Items listed in a dataset
------------------------------

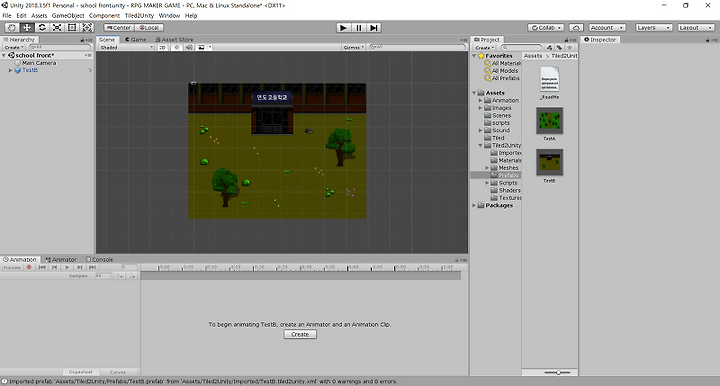Switch to the Console tab

[x=100, y=259]
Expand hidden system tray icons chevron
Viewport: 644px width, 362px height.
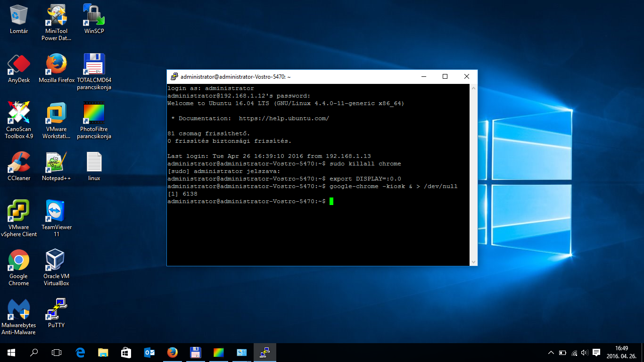click(551, 353)
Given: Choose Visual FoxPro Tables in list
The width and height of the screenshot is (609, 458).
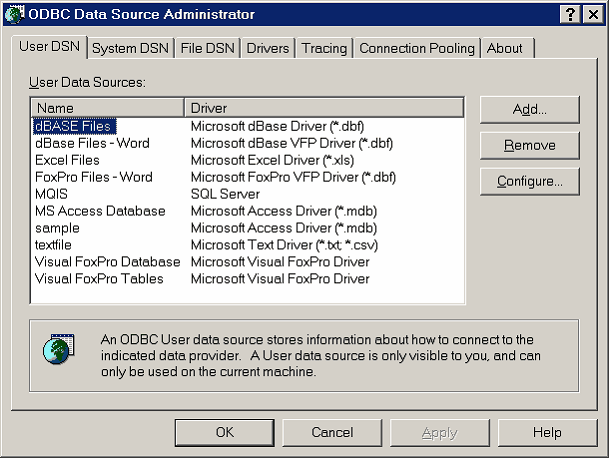Looking at the screenshot, I should click(99, 279).
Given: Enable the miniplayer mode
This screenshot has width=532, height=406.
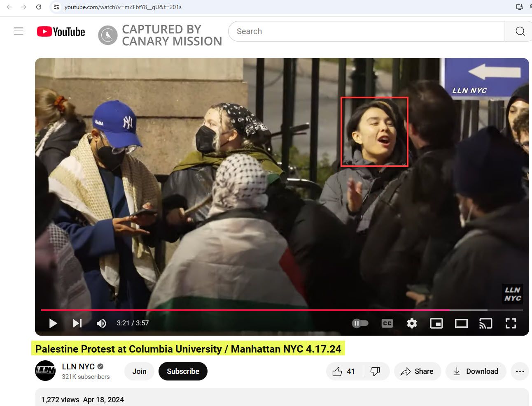Looking at the screenshot, I should click(436, 323).
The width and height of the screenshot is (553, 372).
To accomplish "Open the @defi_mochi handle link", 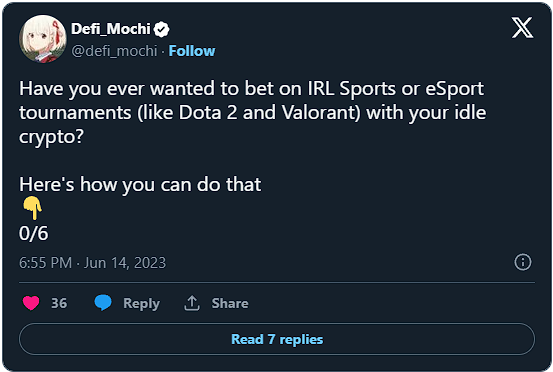I will coord(114,51).
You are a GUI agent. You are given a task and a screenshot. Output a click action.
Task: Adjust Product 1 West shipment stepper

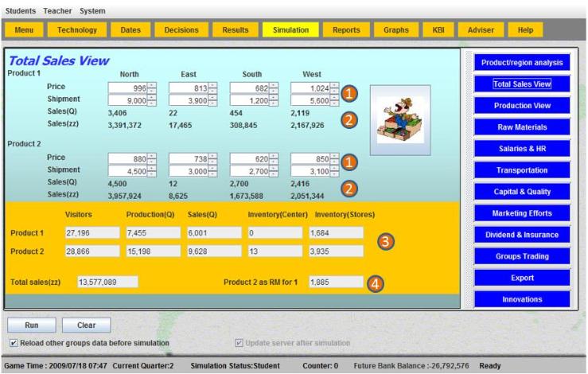[334, 101]
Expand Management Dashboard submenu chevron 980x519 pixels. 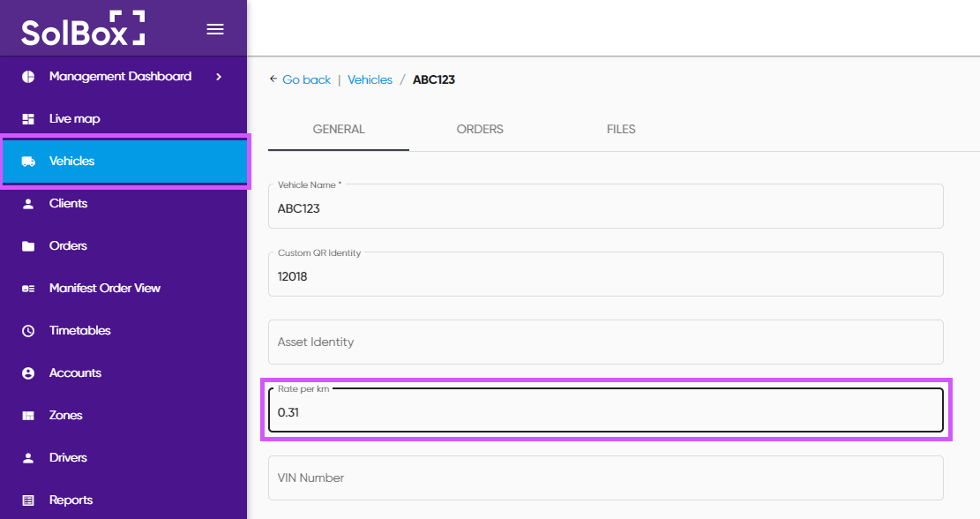[219, 77]
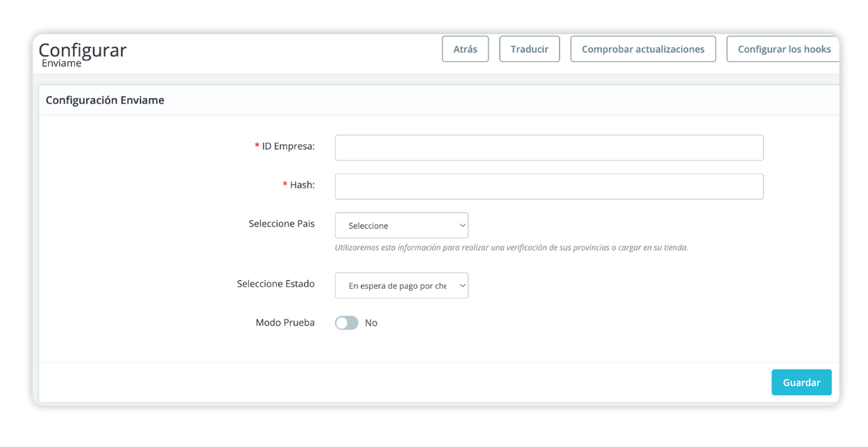Open the Seleccione Estado dropdown
The image size is (868, 447).
401,285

------------------------------

→ Task objective: Working from the entries above, please transcribe only the lines from the line with "Expand hidden system tray icons chevron" through the line with "Given: Enable the miniplayer mode", exactly, with both end lines and without pictures.

→ Result for this task:
Expand hidden system tray icons chevron
Viewport: 644px width, 362px height.
click(551, 353)
Given: Choose Visual FoxPro Tables in list
The width and height of the screenshot is (609, 458).
Looking at the screenshot, I should click(99, 279).
Given: Enable the miniplayer mode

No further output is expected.